**Text provided:**
※

The Human Body Theater
By Maris Wicks
Brought to you by OBS reviewer Scott
The Human Body Theater by Maris Wicks is what Will Eisner would refer to as Educational Graphic Media. It’s a Graphic Novel, but one designed to teach and instruct, rather than tell a tale. There is, however, a tale to be told to pre-teens about the way the human body works, and in this regard, the hammer hits the nail. Covering the gamut from skeletal, digestive, reproductive, neural, and much more makes this 298 page read an interest for any budding health professional.
The art style varies dramatically. It’s called the Human Body Theater as the author dramatizes and divulges the anatomical information in the form of a skeleton, on a stage that introduces the revue, everything from bacteria, to brains to hair follicles and enzymes to noses and lastly skin. They are depicted lightly, in a friendly fashion, not taking away from the central theme of the book and (at least in the section on digestion) provides a little potty humor that kids would enjoy. On the other hand, there are quite intricate depictions of the various organs, tissue, muscles, and things, by way of example, like the ear. The panels are in a regular grid format that is known to become transparent to the reader and that suits the type of educational material presented.

※

Stored data
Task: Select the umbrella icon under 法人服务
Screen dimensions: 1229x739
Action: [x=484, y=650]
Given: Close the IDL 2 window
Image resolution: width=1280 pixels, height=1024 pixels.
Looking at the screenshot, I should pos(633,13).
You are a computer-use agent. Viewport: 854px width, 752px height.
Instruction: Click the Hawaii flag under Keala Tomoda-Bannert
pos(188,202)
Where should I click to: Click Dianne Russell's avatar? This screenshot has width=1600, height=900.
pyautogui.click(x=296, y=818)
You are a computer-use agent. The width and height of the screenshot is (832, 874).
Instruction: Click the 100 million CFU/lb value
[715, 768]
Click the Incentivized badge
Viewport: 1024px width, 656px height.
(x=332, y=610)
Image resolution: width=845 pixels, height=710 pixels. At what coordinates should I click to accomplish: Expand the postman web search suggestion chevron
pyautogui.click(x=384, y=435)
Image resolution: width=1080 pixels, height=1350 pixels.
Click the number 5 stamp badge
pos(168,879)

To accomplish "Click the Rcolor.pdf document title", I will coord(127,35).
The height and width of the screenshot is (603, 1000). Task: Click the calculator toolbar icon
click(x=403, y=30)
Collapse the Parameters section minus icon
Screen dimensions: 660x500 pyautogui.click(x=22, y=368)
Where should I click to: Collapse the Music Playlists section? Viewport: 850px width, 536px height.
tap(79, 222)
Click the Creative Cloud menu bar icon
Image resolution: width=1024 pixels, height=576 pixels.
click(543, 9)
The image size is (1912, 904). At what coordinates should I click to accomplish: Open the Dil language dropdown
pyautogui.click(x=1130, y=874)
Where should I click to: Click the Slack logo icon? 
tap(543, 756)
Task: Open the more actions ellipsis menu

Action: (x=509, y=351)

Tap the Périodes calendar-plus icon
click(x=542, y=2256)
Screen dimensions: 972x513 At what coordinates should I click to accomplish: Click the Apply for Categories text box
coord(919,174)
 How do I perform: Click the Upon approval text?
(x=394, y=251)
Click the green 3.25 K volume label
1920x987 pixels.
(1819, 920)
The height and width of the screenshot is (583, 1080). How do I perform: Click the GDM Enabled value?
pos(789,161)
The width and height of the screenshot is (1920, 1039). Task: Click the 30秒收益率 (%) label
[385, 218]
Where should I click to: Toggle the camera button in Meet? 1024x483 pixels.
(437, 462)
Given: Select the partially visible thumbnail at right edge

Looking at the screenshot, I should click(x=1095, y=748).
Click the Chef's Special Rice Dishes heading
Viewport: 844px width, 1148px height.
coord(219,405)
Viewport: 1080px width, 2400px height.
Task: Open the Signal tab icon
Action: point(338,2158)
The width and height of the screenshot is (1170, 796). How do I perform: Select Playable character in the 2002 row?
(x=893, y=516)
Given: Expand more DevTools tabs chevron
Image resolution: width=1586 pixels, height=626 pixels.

※

Say whether each statement agrees with the book review, answering yes or no and quoting the words of the review that decide it: (a) The book is 298 pages long. (b) The panels are laid out in an irregular, freeform arrangement. (c) The review finds potty humor in the section on digestion. Work from the review alone, not the listing.

**Answer to the exercise:**
(a) Yes: "this 298 page read"
(b) No: "The panels are in a regular grid format"
(c) Yes: "(at least in the section on digestion) provides a little potty humor that kids would enjoy"